Lijdt u aan plaatsvervangend trauma?
De meeste mensen hebben van de term gehoord plaatsvervangend trauma , gerelateerd aan een concept dat vaak breed wordt gedefinieerd bij het beschrijven van secundair trauma dat wordt ervaren door mensen die werken met getraumatiseerde individuen. Toch kunnen veel mensen die niet rechtstreeks binnen die populatie werken, een verontrustend gevoel van onbehagen, angst of zelfs lichamelijke symptomen ervaren die niet rechtstreeks verband lijken te houden met de huidige levensomstandigheden. Maar zijn ze? En hoe gaan we om zonder enige training of ervaring?
Verschillende vormen van plaatsvervangend trauma
Dana C. Branson (2019) merkt op dat plaatsvervangend trauma (VT) vaak wordt gebruikt om te verwijzen naar de "unieke, negatieve en accumulatieve veranderingen" die van invloed kunnen zijn op clinici die zich bezighouden met empathische cliëntrelaties. [I] Branson merkt op dat in deze context, kenmerken en fysieke symptomen zijn onder meer ongewenste gedachten of beelden die worden veroorzaakt door onthullingen van cliënten, nachtmerries, ziekteverzuim, sociaal isolement, negatieve copingvaardigheden, hyperprikkeling voor veiligheidsproblemen, het vermijden van fysieke intimiteit en vele andere.
Binnen sommige beroepen kan plaatsvervangend trauma meer uitgesproken zijn, zoals bij wetshandhaving of de medische gemeenschap, waar werknemers vaak worden blootgesteld aan menselijk leed. Toch laat onderzoek zien dat plaatsvervangend trauma in feite een veel bredere gemeenschap van individuen treft.
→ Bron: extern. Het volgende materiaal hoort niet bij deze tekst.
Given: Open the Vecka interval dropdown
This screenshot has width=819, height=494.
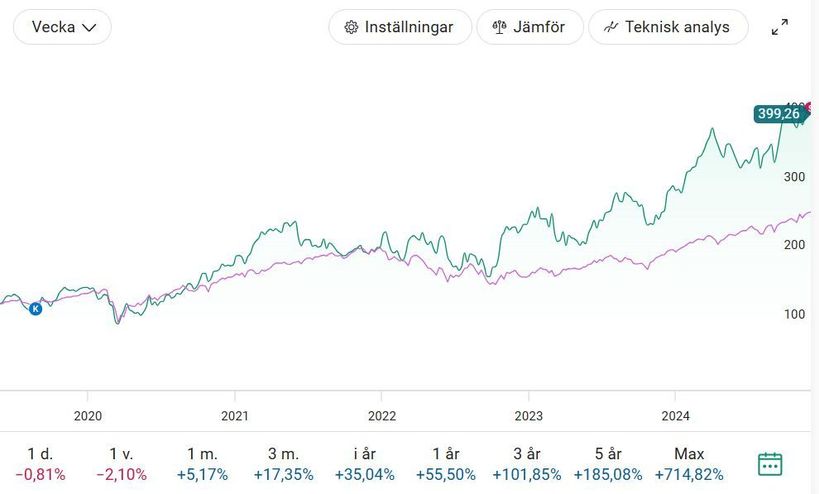Looking at the screenshot, I should coord(62,27).
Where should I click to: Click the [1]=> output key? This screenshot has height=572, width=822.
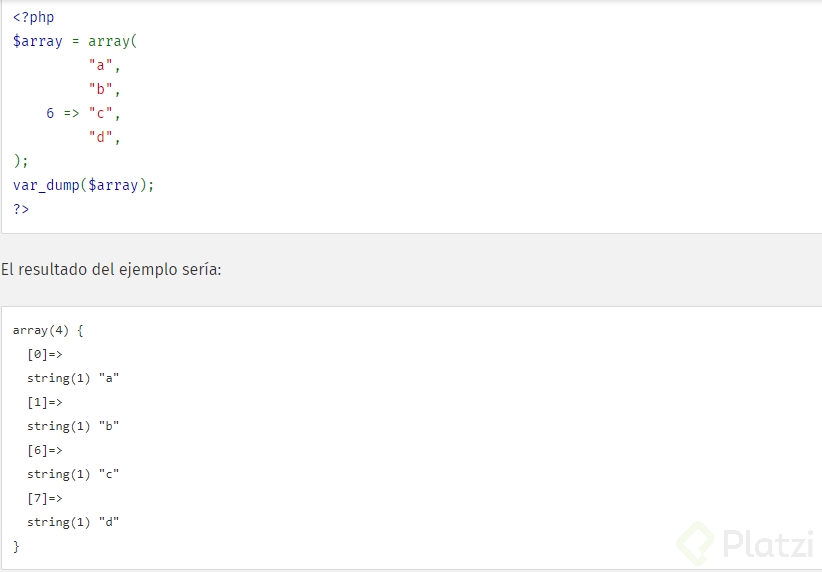point(45,402)
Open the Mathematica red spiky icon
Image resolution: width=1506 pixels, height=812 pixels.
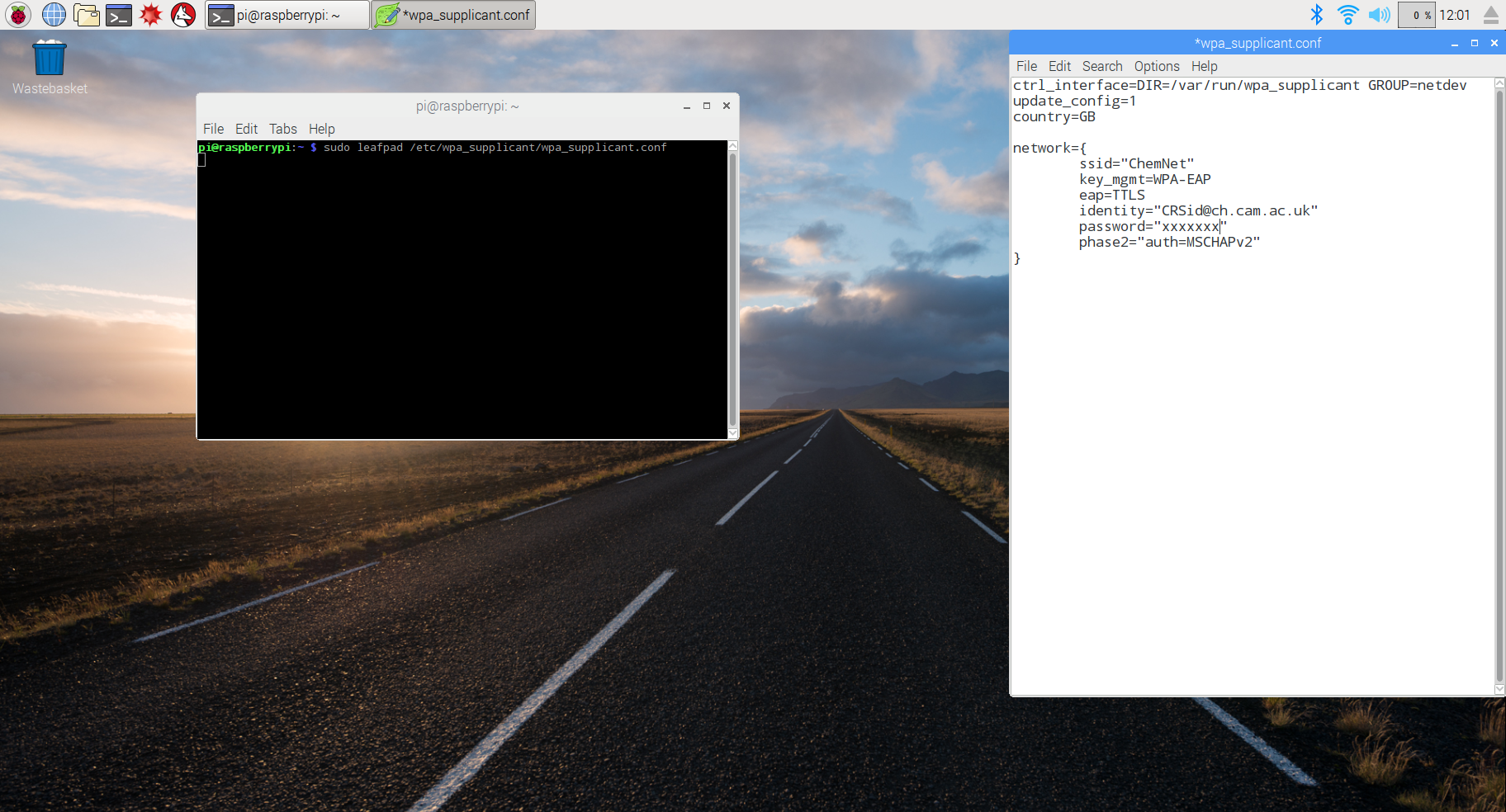click(151, 15)
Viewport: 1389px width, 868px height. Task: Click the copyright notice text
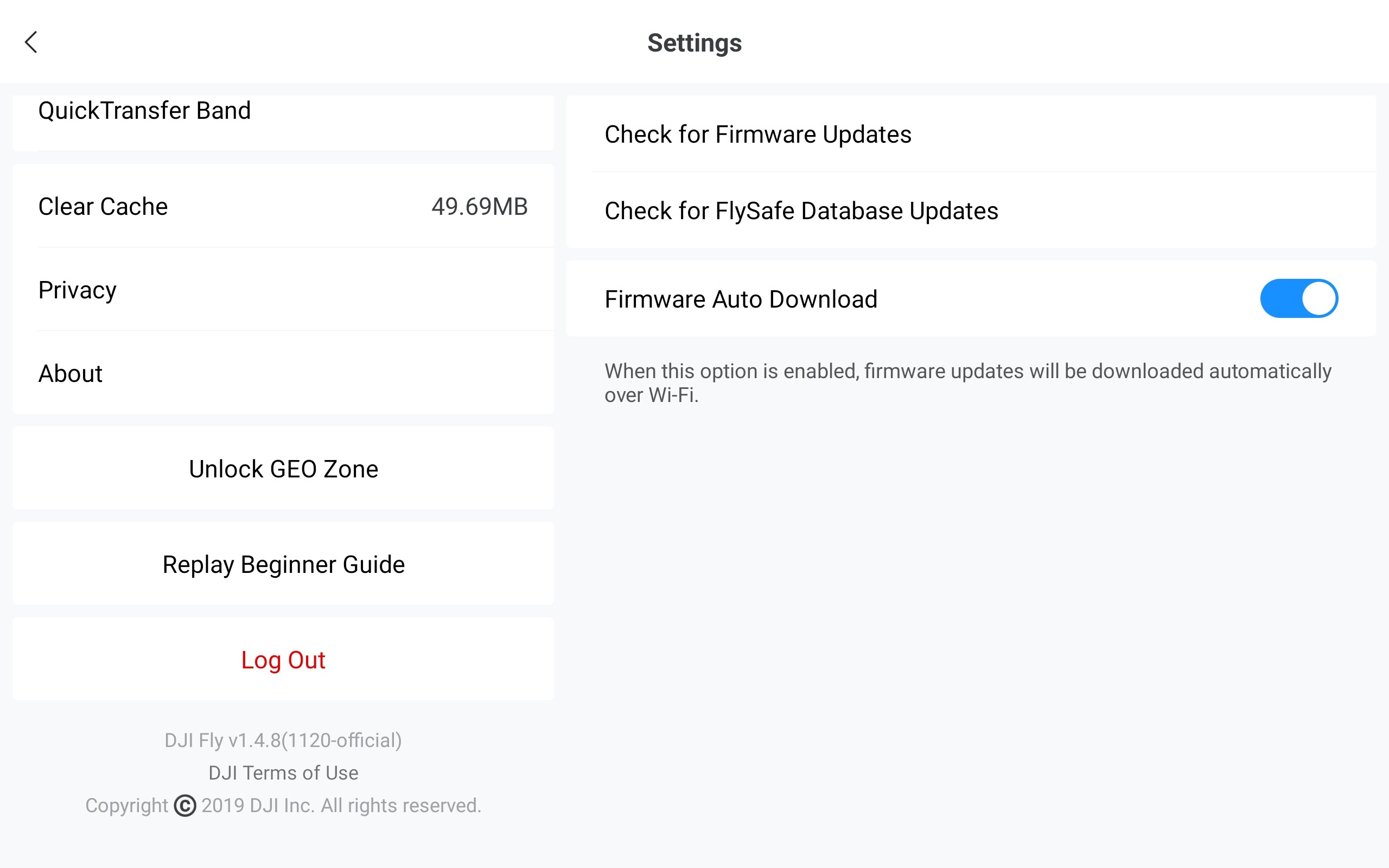(283, 806)
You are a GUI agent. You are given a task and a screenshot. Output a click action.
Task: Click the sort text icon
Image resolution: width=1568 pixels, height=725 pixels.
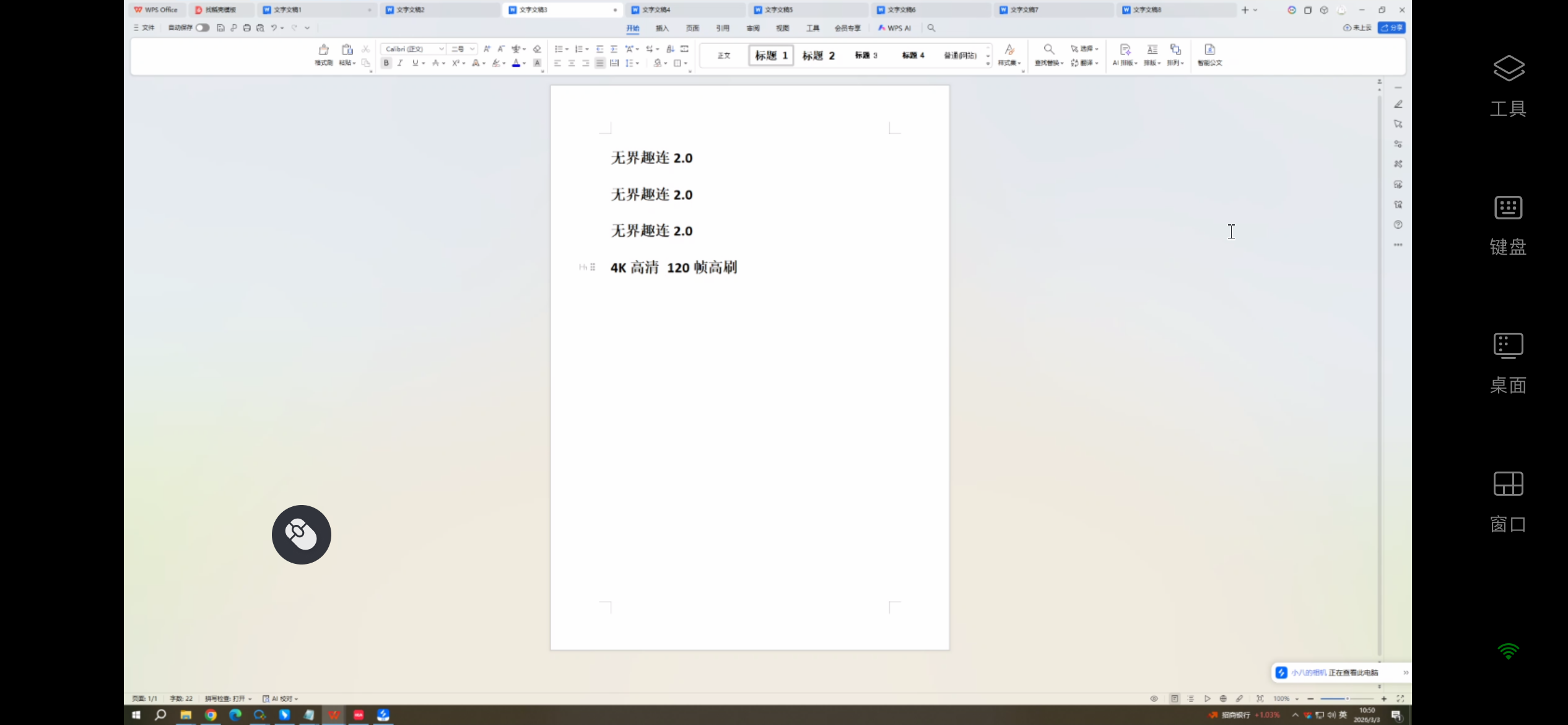coord(670,49)
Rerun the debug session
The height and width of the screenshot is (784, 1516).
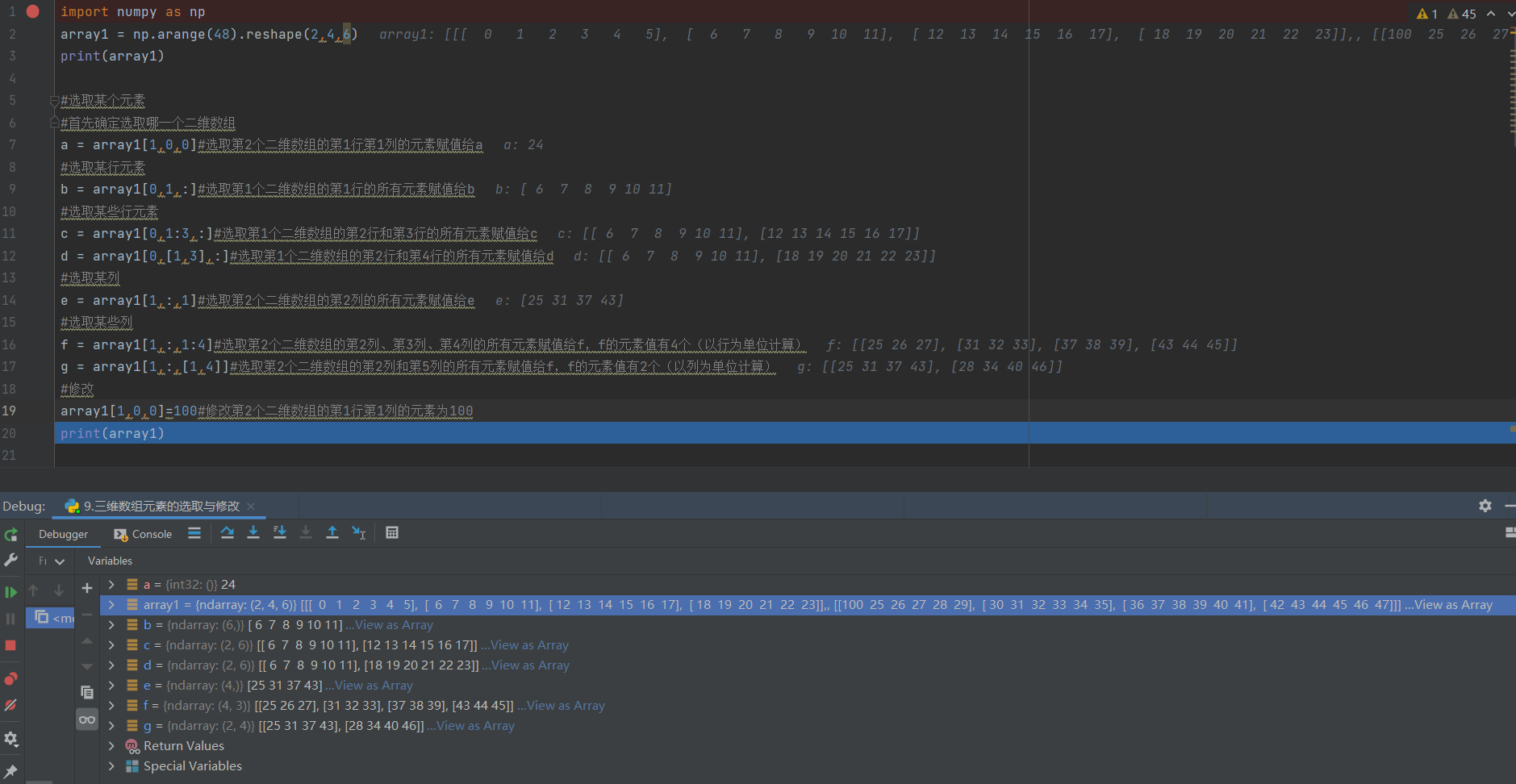coord(11,534)
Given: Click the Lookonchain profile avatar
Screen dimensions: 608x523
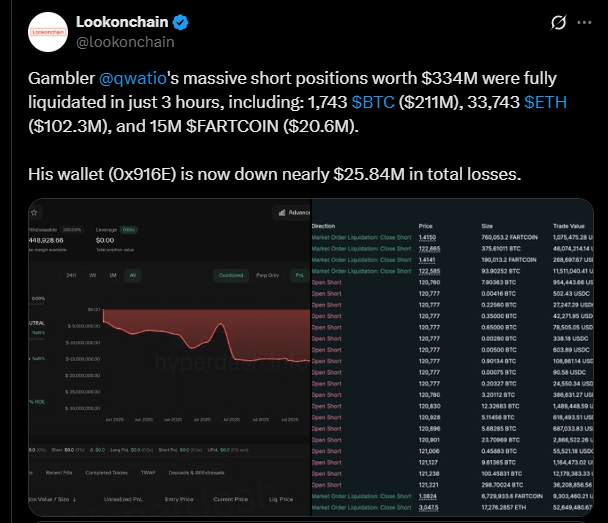Looking at the screenshot, I should (x=48, y=32).
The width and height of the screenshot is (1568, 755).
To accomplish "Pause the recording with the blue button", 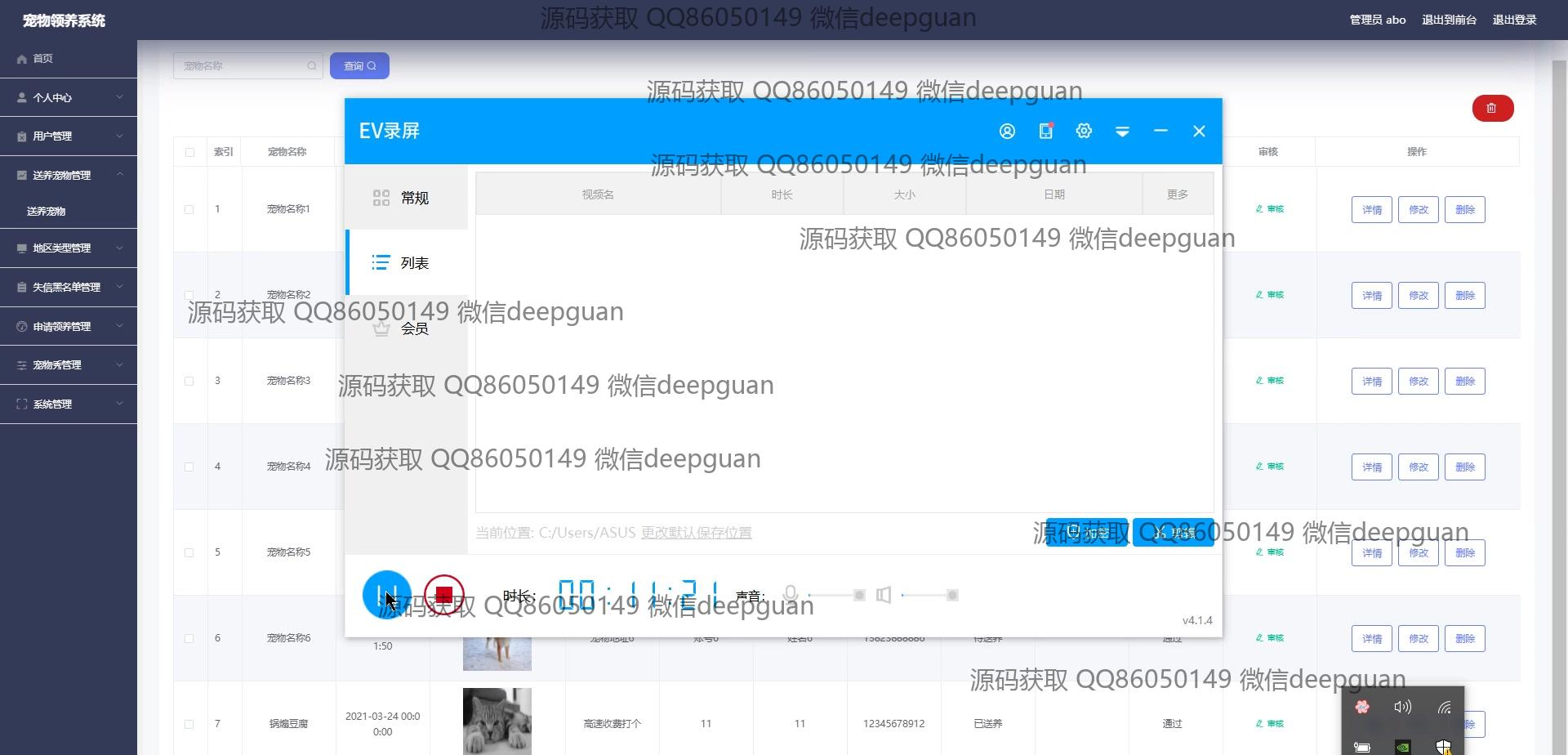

Sean Hallinan et al. (2019), in een stuk over plaatsvervangend trauma binnen organisaties, neemt een werkdefinitie van plaatsvervangend trauma (VT) aan als 'de blootstelling, door empathische verbinding, aan de traumatische ervaringen van anderen'. [Ii] Ze merken op dat werknemers van bureaus dat bieden eerstehulpdiensten, zoals hulpdiensten zoals brandweer en wetshandhaving, evenals slachtofferhulp, hebben een hoog risico op plaatsvervangend trauma, waarvan zij erkennen dat dit kan leiden tot gevolgen zoals middelengebruik, zelfmoordgedachten en posttraumatische stressstoornis (PTSD).
In termen van statistieken, Hallinan et al. Merk op dat 98 procent van een steekproef van politieagenten melding maakte van blootstelling aan een dood lichaam, wat werd beschreven als het meest voorkomende type gebeurtenis, gevolgd door per ongeluk een fout te maken die een omstander schaadt (97,7 procent). Ze merken op dat deze gebeurtenissen statistisch nauwlettend werden gevolgd door te kijken naar een volwassene die zwaar was geslagen (95 procent), of een rottend lijk (91 procent). Ze merken op dat werknemers die betrokken waren bij het verlenen van medische nooddiensten op dezelfde manier waren blootgesteld aan de dood of ernstig lichamelijk letsel.
Toch hoeft men geen insigne, stethoscoop of vuurhoed te dragen om te worden blootgesteld aan situaties die plaatsvervangend trauma veroorzaken. De sleutel is om te leren omgaan.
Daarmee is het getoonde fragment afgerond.